> _THE INPUT_:
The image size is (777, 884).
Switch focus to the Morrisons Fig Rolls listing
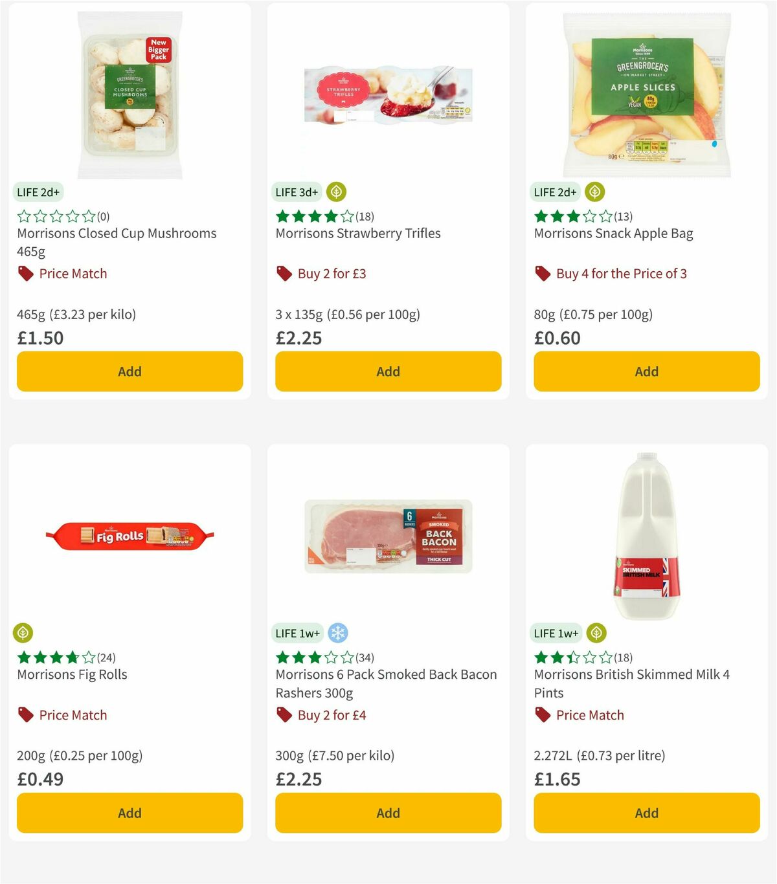(x=72, y=674)
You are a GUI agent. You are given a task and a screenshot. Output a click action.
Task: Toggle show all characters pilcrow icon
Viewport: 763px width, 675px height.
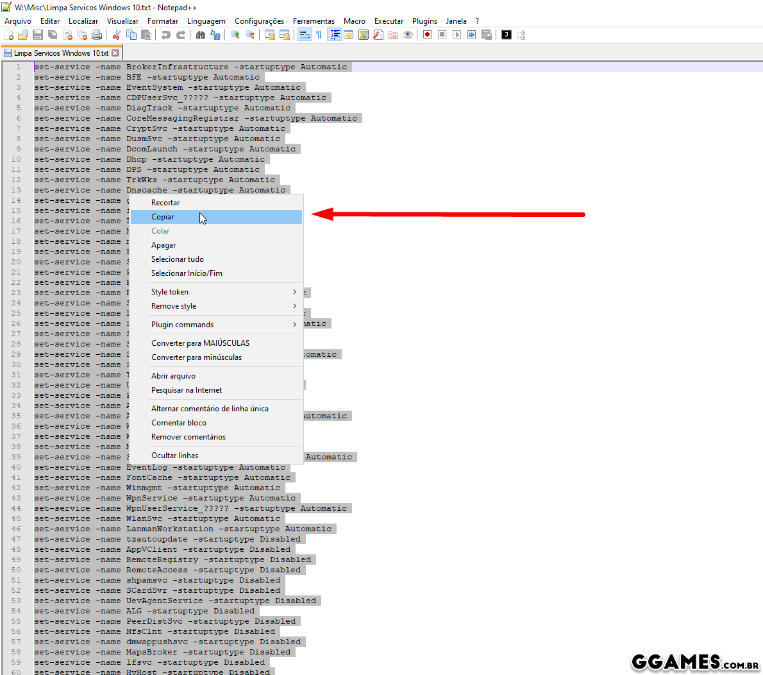click(x=319, y=35)
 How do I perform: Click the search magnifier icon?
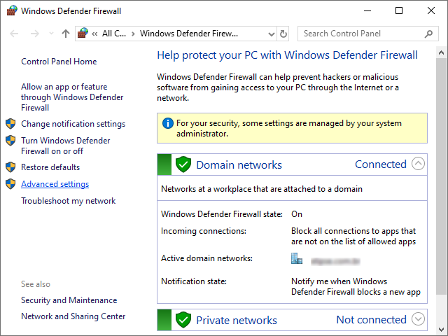click(429, 34)
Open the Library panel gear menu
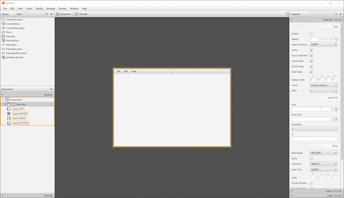 (x=51, y=14)
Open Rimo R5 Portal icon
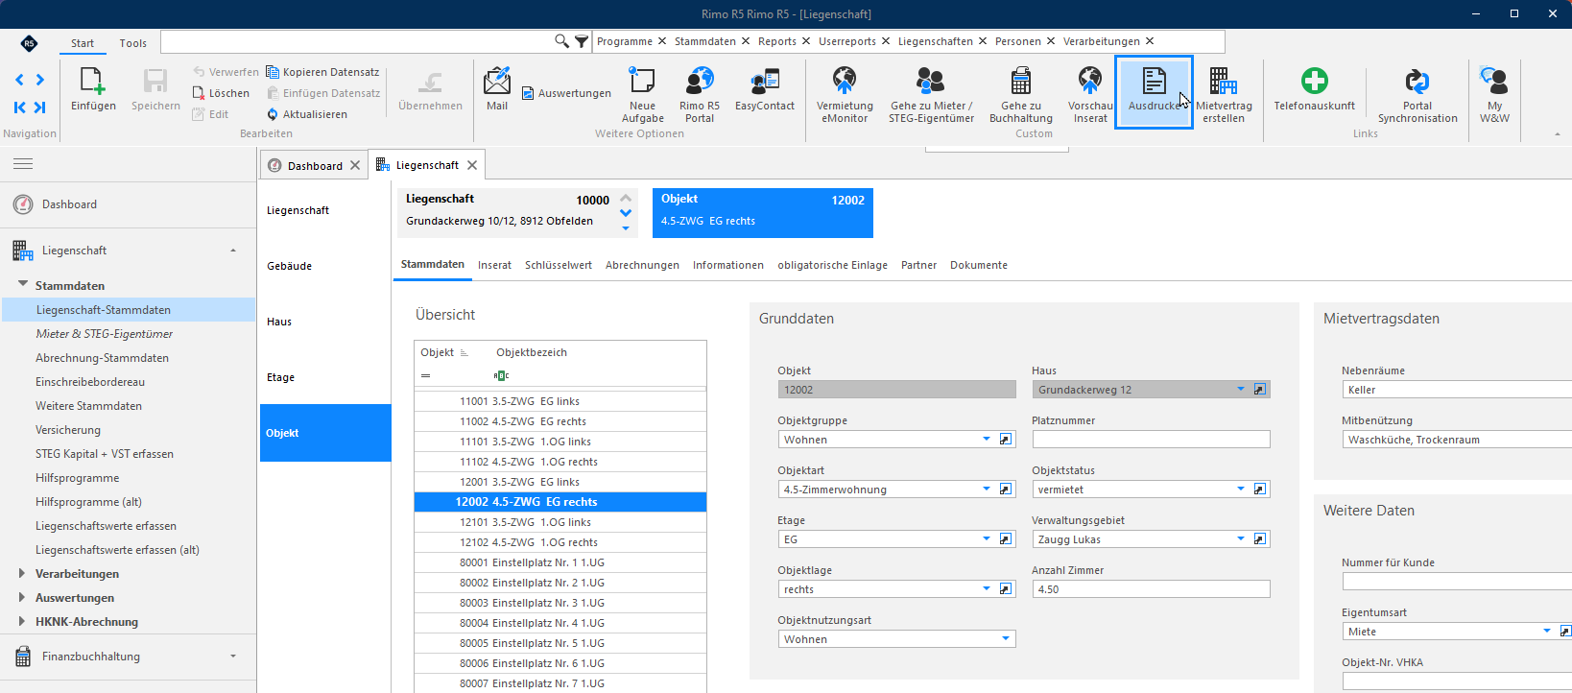Image resolution: width=1572 pixels, height=693 pixels. point(700,82)
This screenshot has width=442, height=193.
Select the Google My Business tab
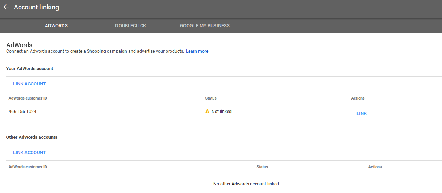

> _WORK INSTRUCTION_: Exclude the pictures, then retype every record exactly.

> _EXERCISE SOLUTION_:
The image size is (777, 884).
Switch focus to the Morrisons Fig Rolls listing
(x=72, y=674)
You are a GUI agent. You are given a task and a screenshot. Output a click action.
Task: Toggle show all characters pilcrow icon
Viewport: 763px width, 675px height.
click(x=319, y=35)
 How do I perform: Click the search magnifier icon?
click(429, 34)
Open the Library panel gear menu
 (x=51, y=14)
Open Rimo R5 Portal icon
Image resolution: width=1572 pixels, height=693 pixels. point(700,82)
This screenshot has width=442, height=193.
Select the Google My Business tab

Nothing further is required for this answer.